In the end, the merits of Hibs as a team brought the cup to Easter Road. Nowhere did this show more than in defence. Hibs’ organisation there far surpassed that of Celtic. Right across the back through Brownlie, Black, that happy competitor Blackley and the under-rated but staunch Schaedler there was good covering.
Celtic never matched this. When Edwards took the kick which made the first goal Stanton was being covered loosely and on the wrong side. When Stanton raced out to the right wing inviting the pass which led to the second goal no Celtic defender went with him. Hibs’ defence never allowed such freedom in their territory.
That they did not was due mainly to John Brownlie. When others were mispassing, being pushed around and losing all the 50-50 balls he was countering Jimmy Johnstone, charging into attack, covering elsewhere in defence and in general showing beyond question that he is as exciting, as effective and inspiring a defender as is to be found in all Britain.
What must be remembered was that he was great when Hibs needed him to be great. Others began to play to their best form after the goals had been scored. For me, John Brownlie was the man of the day.
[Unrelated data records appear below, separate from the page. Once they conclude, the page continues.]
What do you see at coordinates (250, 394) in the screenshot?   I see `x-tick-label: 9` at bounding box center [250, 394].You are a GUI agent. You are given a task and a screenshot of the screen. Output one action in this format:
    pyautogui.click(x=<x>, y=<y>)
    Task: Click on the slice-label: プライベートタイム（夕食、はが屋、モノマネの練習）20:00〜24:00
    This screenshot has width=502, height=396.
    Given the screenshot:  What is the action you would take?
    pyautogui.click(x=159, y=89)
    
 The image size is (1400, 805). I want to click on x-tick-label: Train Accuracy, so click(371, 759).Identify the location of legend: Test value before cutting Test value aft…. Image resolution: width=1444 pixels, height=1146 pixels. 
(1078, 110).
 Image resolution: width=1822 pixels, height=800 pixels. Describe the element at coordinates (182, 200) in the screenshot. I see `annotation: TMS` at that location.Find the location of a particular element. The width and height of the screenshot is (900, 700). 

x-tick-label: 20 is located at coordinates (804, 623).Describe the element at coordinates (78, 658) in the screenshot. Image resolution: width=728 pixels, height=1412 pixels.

When Eddie Turnbull had settled after the tensions of the last 13 minutes when Celtic strove to force a replay he said: “I’m very happy for these players. They have worked hard and they needed this cup to show them there was reward in work. Now they can look at it, and feel it and know it’s theirs. They won it by their own efforts. It will be a great thing for them.
“They can start from here. They have no tie in the European [Cup Winners] Cup till March and they will be striving to be at the top of the League by that date. There is much more to them, and this cup will bring it out.”
One was surprised at how much space Stanton was allowed as he aimed at the centre of the Celtic defence with those powerful, loping runs of his. But one should not make too much of that, for it was Celtic’s commendable concentration on attack which detracted from their defending. Nobody should want them to shed that quality.
Celtic had their glorious player in Kenny Dalglish, the very epitome of the old fetch and carry inside-forward. He was an extraordinary player, so skilful, so adventurous, so creative and shorn of anything underhand.
His goal was a gem from the way he headed the ball, as it came to him right into his running path to the goal, to the balance and composure as he reached the vital shooting area. Then there was the precision of the shot. It was a goal to soften defeat for the Celtic supporters.